Work task = Each line of the data must be copied exactly.

Information given =
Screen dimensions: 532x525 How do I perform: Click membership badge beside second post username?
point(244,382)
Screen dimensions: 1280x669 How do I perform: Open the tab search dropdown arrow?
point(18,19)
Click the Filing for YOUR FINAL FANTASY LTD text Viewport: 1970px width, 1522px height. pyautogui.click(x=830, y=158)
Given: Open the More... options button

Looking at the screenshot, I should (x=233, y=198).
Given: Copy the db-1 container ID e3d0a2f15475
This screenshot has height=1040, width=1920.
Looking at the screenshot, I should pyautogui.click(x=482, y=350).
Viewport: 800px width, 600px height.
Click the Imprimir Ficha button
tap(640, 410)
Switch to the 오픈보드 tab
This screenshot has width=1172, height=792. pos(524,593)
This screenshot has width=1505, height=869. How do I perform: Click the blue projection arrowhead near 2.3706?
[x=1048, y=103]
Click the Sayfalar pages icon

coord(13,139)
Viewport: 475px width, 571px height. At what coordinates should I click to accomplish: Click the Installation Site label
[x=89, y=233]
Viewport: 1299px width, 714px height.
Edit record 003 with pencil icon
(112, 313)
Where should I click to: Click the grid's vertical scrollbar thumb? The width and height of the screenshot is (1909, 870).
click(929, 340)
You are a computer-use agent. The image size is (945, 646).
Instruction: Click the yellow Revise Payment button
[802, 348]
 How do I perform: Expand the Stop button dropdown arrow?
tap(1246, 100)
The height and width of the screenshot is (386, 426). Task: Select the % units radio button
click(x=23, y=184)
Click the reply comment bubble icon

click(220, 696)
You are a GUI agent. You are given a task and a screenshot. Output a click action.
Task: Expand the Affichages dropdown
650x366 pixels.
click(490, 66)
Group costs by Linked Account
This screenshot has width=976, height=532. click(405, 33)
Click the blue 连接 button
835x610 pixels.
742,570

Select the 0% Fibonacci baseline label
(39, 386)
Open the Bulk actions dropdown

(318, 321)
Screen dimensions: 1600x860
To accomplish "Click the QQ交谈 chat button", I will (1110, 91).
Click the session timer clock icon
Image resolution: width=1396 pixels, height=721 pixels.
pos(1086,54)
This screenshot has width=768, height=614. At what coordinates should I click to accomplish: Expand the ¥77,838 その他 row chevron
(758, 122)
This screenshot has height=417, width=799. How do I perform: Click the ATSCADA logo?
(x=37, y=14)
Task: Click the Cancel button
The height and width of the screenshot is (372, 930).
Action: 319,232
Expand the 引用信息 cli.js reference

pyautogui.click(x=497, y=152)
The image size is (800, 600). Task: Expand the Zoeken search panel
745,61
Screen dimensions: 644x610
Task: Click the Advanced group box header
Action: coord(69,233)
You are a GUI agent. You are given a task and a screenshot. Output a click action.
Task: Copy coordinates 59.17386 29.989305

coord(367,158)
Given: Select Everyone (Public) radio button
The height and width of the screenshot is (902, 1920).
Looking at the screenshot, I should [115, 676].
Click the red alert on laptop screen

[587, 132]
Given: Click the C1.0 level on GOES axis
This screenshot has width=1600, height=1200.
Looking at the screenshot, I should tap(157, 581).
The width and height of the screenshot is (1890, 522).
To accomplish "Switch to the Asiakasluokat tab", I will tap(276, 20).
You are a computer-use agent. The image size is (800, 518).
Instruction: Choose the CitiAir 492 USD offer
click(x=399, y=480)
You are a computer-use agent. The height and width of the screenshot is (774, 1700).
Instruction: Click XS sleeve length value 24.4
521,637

Answer to the problem =
Screen dimensions: 532x525 How do I perform: Click membership badge beside second post username?
point(244,382)
Screen dimensions: 1280x669 How do I perform: Open the tab search dropdown arrow?
point(18,19)
Click the Filing for YOUR FINAL FANTASY LTD text Viewport: 1970px width, 1522px height. pyautogui.click(x=830, y=158)
Given: Open the More... options button

Looking at the screenshot, I should (x=233, y=198).
Given: Copy the db-1 container ID e3d0a2f15475
This screenshot has height=1040, width=1920.
Looking at the screenshot, I should pyautogui.click(x=482, y=350).
Viewport: 800px width, 600px height.
Click the Imprimir Ficha button
tap(640, 410)
Switch to the 오픈보드 tab
This screenshot has width=1172, height=792. pos(524,593)
This screenshot has width=1505, height=869. How do I perform: Click the blue projection arrowhead near 2.3706?
[x=1048, y=103]
Click the Sayfalar pages icon

coord(13,139)
Viewport: 475px width, 571px height. At what coordinates should I click to accomplish: Click the Installation Site label
[x=89, y=233]
Viewport: 1299px width, 714px height.
Edit record 003 with pencil icon
(112, 313)
Where should I click to: Click the grid's vertical scrollbar thumb? The width and height of the screenshot is (1909, 870).
click(929, 340)
You are a computer-use agent. The image size is (945, 646).
Instruction: Click the yellow Revise Payment button
[802, 348]
 How do I perform: Expand the Stop button dropdown arrow?
tap(1246, 100)
The height and width of the screenshot is (386, 426). Task: Select the % units radio button
click(x=23, y=184)
Click the reply comment bubble icon

click(220, 696)
You are a GUI agent. You are given a task and a screenshot. Output a click action.
Task: Expand the Affichages dropdown
650x366 pixels.
click(490, 66)
Group costs by Linked Account
This screenshot has width=976, height=532. click(405, 33)
Click the blue 连接 button
835x610 pixels.
742,570

Select the 0% Fibonacci baseline label
(39, 386)
Open the Bulk actions dropdown

(318, 321)
Screen dimensions: 1600x860
To accomplish "Click the QQ交谈 chat button", I will (1110, 91).
Click the session timer clock icon
Image resolution: width=1396 pixels, height=721 pixels.
pos(1086,54)
This screenshot has width=768, height=614. At what coordinates should I click to accomplish: Expand the ¥77,838 その他 row chevron
(758, 122)
This screenshot has height=417, width=799. How do I perform: Click the ATSCADA logo?
(x=37, y=14)
Task: Click the Cancel button
The height and width of the screenshot is (372, 930).
Action: 319,232
Expand the 引用信息 cli.js reference

pyautogui.click(x=497, y=152)
The image size is (800, 600). Task: Expand the Zoeken search panel
745,61
Screen dimensions: 644x610
Task: Click the Advanced group box header
Action: coord(69,233)
You are a GUI agent. You are given a task and a screenshot. Output a click action.
Task: Copy coordinates 59.17386 29.989305

coord(367,158)
Given: Select Everyone (Public) radio button
The height and width of the screenshot is (902, 1920).
Looking at the screenshot, I should [115, 676].
Click the red alert on laptop screen

[587, 132]
Given: Click the C1.0 level on GOES axis
This screenshot has width=1600, height=1200.
Looking at the screenshot, I should tap(157, 581).
The width and height of the screenshot is (1890, 522).
To accomplish "Switch to the Asiakasluokat tab", I will tap(276, 20).
You are a computer-use agent. The image size is (800, 518).
Instruction: Choose the CitiAir 492 USD offer
click(x=399, y=480)
You are a computer-use agent. The height and width of the screenshot is (774, 1700).
Instruction: Click XS sleeve length value 24.4
521,637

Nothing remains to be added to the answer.